##### RECORDS #####
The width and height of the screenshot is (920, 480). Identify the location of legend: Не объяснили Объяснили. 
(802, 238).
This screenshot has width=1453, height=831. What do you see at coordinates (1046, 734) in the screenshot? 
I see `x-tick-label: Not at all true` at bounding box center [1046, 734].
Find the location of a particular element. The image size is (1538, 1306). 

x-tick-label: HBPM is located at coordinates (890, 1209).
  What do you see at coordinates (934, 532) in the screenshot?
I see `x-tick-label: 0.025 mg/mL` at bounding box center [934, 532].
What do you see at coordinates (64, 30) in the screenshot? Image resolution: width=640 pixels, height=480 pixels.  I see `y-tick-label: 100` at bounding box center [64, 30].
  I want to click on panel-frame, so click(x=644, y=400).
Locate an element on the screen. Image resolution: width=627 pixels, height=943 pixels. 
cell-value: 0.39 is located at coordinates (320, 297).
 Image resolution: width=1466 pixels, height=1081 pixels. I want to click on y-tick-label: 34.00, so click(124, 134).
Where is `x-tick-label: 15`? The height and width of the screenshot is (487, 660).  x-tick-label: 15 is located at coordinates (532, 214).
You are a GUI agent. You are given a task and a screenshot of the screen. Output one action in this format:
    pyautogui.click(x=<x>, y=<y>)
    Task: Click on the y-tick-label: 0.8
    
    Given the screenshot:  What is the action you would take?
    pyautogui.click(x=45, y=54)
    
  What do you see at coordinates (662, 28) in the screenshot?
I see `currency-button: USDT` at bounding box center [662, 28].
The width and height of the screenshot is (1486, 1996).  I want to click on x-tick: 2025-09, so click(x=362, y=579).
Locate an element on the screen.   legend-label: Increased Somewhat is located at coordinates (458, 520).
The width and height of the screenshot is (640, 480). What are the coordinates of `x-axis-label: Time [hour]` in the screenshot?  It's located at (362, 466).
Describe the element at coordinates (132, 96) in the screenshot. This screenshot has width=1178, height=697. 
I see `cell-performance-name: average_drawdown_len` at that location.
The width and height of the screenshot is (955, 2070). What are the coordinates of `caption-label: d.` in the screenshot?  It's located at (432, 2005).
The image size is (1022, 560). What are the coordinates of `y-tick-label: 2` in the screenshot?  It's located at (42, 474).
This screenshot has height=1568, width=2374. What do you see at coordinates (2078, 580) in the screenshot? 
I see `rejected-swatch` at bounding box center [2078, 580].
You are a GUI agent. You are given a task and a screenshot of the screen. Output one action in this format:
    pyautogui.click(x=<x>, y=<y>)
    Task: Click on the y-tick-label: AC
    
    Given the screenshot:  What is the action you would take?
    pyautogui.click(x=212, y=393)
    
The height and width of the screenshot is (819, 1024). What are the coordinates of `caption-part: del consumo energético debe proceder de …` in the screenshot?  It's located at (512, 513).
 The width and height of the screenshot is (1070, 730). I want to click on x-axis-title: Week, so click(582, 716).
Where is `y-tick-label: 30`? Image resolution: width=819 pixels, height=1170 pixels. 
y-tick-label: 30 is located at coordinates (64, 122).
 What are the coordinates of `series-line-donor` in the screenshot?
#####
Edit the material from its first line through the line containing "center [1046, 734].", replacing "Identify the location of" with "Find the position of". Return only those lines, with nothing else changed.

The width and height of the screenshot is (920, 480). Find the position of legend: Не объяснили Объяснили. 
(802, 238).
This screenshot has width=1453, height=831. What do you see at coordinates (1046, 734) in the screenshot? 
I see `x-tick-label: Not at all true` at bounding box center [1046, 734].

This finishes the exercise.